*PROVIDED PASSAGE*:
++++
Thursday, February 28, 2008

Preamble to the Napa Valley Marathon

I wonder if the nervous jitters will ever not be there as race weekend approaches. Even though I've done 7 marathons or longer I still come into each one with a measure of doubt, completely unfounded at this point, but I still wonder the "what if". Something tells me that this will happen before every marathon and ultramarathon I enter. And it isn't altogether bad, I must say. This feeling does in fact make me think more about the race and how I want to execute it, what I should do to make sure I eat and drink enough, so for that I am glad of those feelings.

Napa this time of year should be great. Mustard flowers should be in full bloom giving a bright and wonderful yellow sea to either side of us as we run down the center of the valley from Calistoga to Napa. The valley was beautiful the couple of times I've been there to wine taste, and I know I will be able to see so much more running through it. I think the excitement is actually bubbling over and quelling the nervous jitters.
++++
*PROBLEM*: Please continue the Napa Valley Marathon blog post above, picking up right after its last sentence.

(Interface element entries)
++++
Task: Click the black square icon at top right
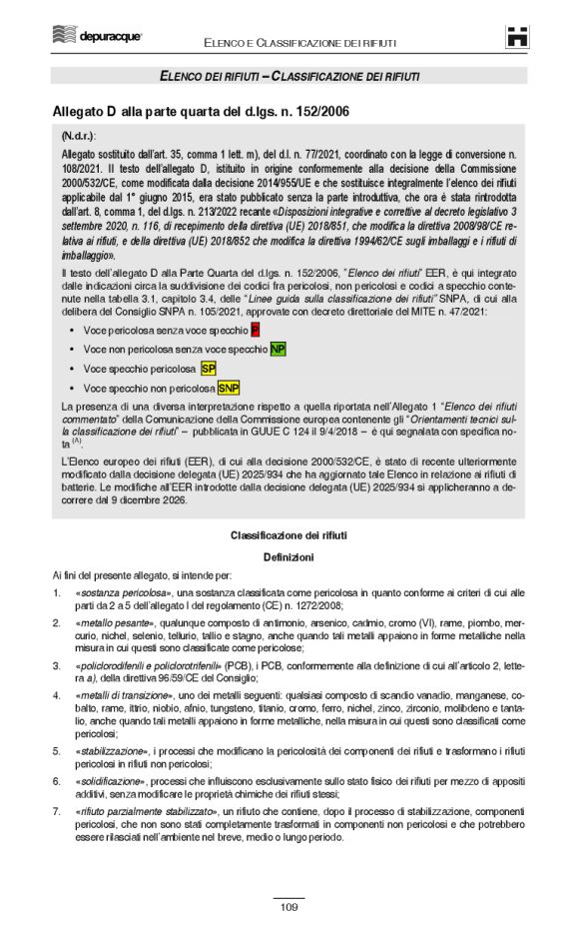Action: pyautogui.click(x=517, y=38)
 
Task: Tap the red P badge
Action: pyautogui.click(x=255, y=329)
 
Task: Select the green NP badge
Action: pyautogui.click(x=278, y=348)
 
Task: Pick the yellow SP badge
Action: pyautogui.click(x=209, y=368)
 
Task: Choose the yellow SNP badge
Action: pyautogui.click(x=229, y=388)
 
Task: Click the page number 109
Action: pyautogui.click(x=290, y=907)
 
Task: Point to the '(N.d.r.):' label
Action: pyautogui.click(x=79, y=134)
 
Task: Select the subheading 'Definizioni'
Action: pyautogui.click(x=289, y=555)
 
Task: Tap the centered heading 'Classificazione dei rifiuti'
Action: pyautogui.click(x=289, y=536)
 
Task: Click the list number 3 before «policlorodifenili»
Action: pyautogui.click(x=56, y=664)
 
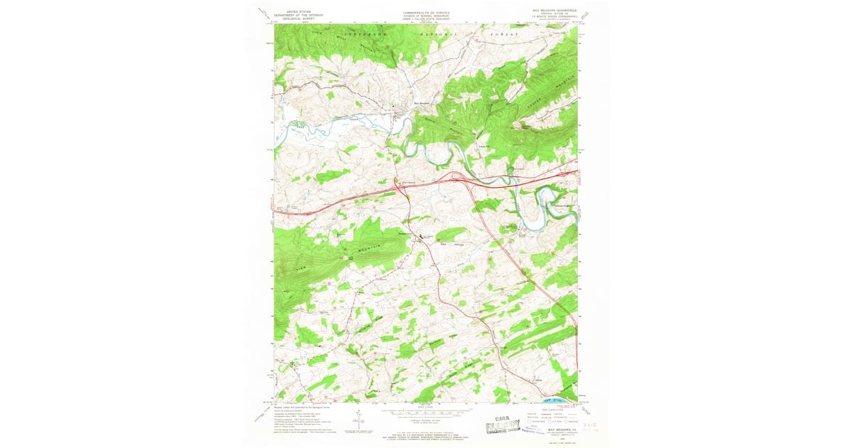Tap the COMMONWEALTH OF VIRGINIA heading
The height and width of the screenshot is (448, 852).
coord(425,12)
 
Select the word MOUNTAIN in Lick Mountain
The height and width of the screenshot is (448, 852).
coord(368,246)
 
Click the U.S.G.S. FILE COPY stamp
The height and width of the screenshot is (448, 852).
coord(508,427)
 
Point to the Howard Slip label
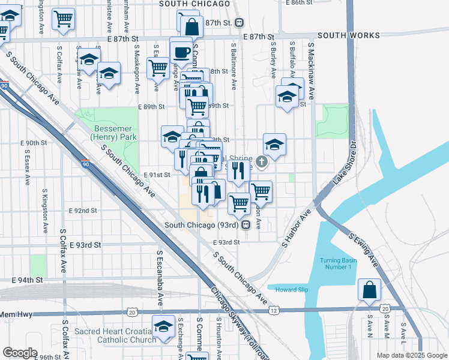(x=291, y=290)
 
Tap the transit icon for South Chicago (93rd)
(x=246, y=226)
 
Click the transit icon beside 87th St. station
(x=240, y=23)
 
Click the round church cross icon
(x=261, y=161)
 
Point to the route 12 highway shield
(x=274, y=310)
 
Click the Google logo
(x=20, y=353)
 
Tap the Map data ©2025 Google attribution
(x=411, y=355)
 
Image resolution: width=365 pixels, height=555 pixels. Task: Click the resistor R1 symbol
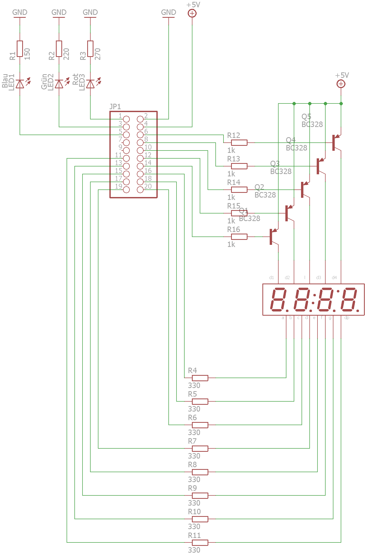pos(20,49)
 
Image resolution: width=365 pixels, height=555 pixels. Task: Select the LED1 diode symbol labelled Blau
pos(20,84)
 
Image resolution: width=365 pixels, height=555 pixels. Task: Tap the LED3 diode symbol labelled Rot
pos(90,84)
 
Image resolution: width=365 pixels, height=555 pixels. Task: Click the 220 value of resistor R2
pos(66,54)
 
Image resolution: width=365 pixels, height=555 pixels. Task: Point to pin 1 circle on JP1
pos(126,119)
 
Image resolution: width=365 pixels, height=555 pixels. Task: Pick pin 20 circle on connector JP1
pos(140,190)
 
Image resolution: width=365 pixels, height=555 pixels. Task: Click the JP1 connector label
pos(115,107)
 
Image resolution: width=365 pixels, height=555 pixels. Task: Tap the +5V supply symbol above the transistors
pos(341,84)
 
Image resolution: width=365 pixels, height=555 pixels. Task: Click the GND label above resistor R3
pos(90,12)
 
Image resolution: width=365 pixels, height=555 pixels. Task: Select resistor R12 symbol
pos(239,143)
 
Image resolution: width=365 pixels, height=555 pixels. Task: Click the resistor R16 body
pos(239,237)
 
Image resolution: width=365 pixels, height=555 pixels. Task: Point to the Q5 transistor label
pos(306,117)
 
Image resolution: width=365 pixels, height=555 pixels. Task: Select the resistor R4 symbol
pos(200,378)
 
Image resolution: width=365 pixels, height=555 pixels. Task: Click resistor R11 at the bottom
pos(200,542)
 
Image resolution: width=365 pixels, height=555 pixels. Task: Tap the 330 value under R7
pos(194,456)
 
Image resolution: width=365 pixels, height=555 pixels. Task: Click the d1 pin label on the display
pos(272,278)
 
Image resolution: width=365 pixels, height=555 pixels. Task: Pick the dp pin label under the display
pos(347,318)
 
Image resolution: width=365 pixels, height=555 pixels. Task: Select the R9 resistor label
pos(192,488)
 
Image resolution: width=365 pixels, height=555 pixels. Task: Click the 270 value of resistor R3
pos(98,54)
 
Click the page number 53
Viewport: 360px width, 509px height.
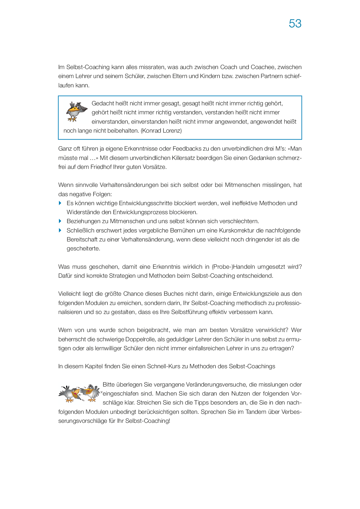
++++
*RESPONSE FOR THIS EXERCISE*:
This marathon is in fact one of my two destination marathons of the year. I don't travel much yet for marathons (something I hope to remedy sometime in the near future), along with the Cowtown Marathon in Sacramento in October. In fact Napa was the first marathon I put on my calendar for this year, the first one I started planning for. So I am ready. I've ran a ton more than I have for other preparations, especially comparing with where I was at this time last year.

The last road marathon I did was in November and I ran a conservative and relatively slow pace in the beginning at about 10 minutes a mile. My calves tightened up again from loss of electrolytes, but I was able to keep that at bay by taking electrolytes and eating Shot Bloks starting about the half way point.

So the plan this time is to drink water at every aid station except the first one at mile 2. Then starting with the second aid station I will drink water and take electrolyte pills, as well as eat Shot Bloks, at every other aid station. So if all goes as planned I'm gonna rotate each aid station from water to water/pills/bloks.

That is the plan. Run at around an 8:30-9 minute pace. After the first 6 miles the remainder of the marathon will be a net descent, so that should help as well. What won't help is that the temp at the start will be around 30 degrees and by the time I finish it will probably be mid to high 60s, probably low 70s. Goal time? I'll be happy with anything under 4:30, but I want to shoot for 4:15.

Should be interesting and I am so looking forward to this run.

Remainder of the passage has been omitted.